Blog: Leonie BarrieColombia #2

Leonie Barrie | 22 January 2004

I think I'm rapidly heading for information overload after four days of fair interviews and factory visits. With its 380 stands Colombiatex is far bigger than expected, and has been attracting queues of visitors since it opened two days ago - one of the most positive signs that an industry that is on the up. Official visitor figures aren't available yet, but considerable effort has been put into attracting key international players and the feedback seems to suggest that targets have been hit on this score.
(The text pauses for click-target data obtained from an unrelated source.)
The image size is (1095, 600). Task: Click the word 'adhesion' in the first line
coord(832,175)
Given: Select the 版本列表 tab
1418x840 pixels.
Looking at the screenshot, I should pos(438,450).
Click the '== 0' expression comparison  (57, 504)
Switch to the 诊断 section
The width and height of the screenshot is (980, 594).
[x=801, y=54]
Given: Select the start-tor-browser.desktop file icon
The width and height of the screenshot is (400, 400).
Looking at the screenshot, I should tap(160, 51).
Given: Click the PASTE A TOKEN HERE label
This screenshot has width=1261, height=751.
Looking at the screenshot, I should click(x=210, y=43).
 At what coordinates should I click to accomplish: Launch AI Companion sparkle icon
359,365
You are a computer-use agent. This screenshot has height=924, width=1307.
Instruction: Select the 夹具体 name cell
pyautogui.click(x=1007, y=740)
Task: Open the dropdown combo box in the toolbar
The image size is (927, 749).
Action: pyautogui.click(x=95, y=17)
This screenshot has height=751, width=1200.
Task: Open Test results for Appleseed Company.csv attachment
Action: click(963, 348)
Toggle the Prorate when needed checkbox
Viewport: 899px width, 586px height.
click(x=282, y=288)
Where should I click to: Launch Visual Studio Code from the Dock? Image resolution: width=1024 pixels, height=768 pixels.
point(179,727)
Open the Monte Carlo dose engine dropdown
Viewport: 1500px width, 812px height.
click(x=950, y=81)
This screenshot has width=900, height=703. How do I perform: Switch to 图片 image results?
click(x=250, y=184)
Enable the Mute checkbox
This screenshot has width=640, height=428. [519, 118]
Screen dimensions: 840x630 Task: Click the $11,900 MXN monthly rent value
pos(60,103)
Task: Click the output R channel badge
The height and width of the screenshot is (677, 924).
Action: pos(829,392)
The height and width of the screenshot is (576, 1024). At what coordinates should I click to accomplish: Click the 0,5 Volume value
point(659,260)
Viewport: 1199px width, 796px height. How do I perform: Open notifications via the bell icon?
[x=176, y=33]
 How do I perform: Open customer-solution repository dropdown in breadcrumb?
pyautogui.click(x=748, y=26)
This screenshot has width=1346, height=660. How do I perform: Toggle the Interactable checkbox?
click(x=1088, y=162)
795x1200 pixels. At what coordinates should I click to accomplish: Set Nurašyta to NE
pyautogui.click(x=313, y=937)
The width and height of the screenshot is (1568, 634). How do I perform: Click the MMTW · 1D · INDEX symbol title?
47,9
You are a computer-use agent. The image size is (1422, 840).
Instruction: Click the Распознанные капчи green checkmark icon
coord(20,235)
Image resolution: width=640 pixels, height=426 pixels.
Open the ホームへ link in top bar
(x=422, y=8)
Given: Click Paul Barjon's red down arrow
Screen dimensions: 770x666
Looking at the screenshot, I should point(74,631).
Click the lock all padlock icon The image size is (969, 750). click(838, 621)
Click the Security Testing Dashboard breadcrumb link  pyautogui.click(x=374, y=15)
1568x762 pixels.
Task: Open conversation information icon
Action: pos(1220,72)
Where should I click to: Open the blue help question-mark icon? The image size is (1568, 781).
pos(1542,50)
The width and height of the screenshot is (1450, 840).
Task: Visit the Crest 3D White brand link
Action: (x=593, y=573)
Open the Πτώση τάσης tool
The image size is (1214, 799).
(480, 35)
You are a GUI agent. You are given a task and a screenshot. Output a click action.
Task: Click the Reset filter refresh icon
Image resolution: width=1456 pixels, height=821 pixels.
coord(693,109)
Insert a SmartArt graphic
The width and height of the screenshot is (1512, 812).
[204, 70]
So far I haven't had a chance to get a real feel for Medellin - that's set to happen Saturday - but this much I do know:
- Only a couple of mobile phone networks cover Colombia - and mine isn't one of them!
- Colombian women - and men too - love their lingerie and there are more than 250 underwear brands in the country to satisfy this demand.
- Until two years ago guerilla activity was such an issue that Colombians couldn't drive from one city to another.
- The legacy of these travel restrictions is that the industry is completely vertically integrated. Firms supplying the full package from fabrics and threads to trims, washing and sewing are all located within a few miles radius of each other.
- The lack of tourism (for obvious reasons) means the country has had little exposure in the outside world, and has contributed to the real sense of isolation felt by the business community.
- Air-freight is the preferred method of transporting garments out of the country.
- Freight takes three days to the US, and seven days to Europe.
- The FOB price of a pair of 5-pocket jeans made from Colombian fabric is around $7.30.
- The average monthly salary for a Colombian textile worker is $130.
- Despite the current drive to generate international business, surprisingly little English is spoken here, particularly in hotels and airports.